# Kung Fu Instructors



## Eyedoc (Apr 9, 2004)

I am in Corpus Christi, TX and I am interested in studying Kung Fu.  I was originally interested in this, but fell into Okinawan Kenpo for the period up to now (I was unable to find any kung fu instructors here).  My sensei is now leaving the area so I am now with no instructor and will have to perhaps take my training in a different direction (no Oki Kenpo instructors here, either).  I am trying to take this opportunity to try to pursue the original line I was looking for.

If anyone knows any instructors (Sifus?) in the Corpus Christi, TX area, I would appreciate it if you could respond with some information.  Thanks.


----------



## bart (Apr 10, 2004)

Have you checked out wingchun.org ?

They have a pretty extensive list. Sometimes people listed there will know people who aren't listed there.
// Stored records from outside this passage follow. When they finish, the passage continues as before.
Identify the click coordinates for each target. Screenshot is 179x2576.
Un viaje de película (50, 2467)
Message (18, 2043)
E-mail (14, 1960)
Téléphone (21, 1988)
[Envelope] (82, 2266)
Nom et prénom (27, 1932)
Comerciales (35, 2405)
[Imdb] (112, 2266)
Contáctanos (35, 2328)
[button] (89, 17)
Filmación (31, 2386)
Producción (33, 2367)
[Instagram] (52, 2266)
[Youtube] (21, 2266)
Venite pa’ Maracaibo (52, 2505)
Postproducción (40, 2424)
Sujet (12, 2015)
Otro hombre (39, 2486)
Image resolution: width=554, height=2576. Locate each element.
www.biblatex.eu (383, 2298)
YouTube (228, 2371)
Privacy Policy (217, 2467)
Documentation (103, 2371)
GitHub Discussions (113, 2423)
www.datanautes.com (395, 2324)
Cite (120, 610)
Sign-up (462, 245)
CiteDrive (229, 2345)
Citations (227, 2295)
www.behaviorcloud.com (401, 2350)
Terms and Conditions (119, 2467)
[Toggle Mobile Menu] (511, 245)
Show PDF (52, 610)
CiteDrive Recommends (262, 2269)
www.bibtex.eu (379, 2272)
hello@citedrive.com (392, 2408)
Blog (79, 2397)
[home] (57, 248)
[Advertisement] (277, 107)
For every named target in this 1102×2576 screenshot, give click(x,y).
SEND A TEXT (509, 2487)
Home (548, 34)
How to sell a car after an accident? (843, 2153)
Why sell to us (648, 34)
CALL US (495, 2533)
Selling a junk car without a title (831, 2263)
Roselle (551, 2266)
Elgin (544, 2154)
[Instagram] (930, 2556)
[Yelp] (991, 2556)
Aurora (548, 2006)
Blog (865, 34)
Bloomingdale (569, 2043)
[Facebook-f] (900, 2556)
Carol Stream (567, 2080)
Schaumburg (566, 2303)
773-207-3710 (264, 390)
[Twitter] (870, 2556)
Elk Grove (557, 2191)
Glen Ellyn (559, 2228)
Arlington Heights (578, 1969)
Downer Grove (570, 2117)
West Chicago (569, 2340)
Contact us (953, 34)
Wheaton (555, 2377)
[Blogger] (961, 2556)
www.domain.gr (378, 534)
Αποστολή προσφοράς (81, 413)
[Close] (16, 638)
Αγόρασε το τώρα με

Good luck.


----------



## 7starmantis (Apr 10, 2004)

Are you looking specifically for wing chun, or any other system of kung fu?

7sm


----------



## Eyedoc (Apr 10, 2004)

I was looking at Wing Chun, but I don't know enough about the styles to be that discriminating.  I don't think I have a good build for Wushu, so I'm pretty sure that is out (although it really looks cool).  I also saw some White Crane that looked pretty interesting.  I'm open to suggestion


----------



## Eyedoc (Apr 10, 2004)

I was also looking for a style that helps develop mentally/spiritually as well as physically.  All styles are physical, but I am looking for more than kicking the crap out of people (I'm a doctor and it just doesn't come up that often)...so any advice about a specific style is more than welcome.  thanks


----------



## 7starmantis (Apr 10, 2004)

Eyedoc said:
			
		

> I was also looking for a style that helps develop mentally/spiritually as well as physically. All styles are physical, but I am looking for more than kicking the crap out of people (I'm a doctor and it just doesn't come up that often)...so any advice about a specific style is more than welcome. thanks


I'm not really into CMA for spiritual reasons, but the mental and physical aspects I can comment on. As far as advice on a specific style it would be hard to say without knowing your goals and what your looking for in martial arts.

7sm


----------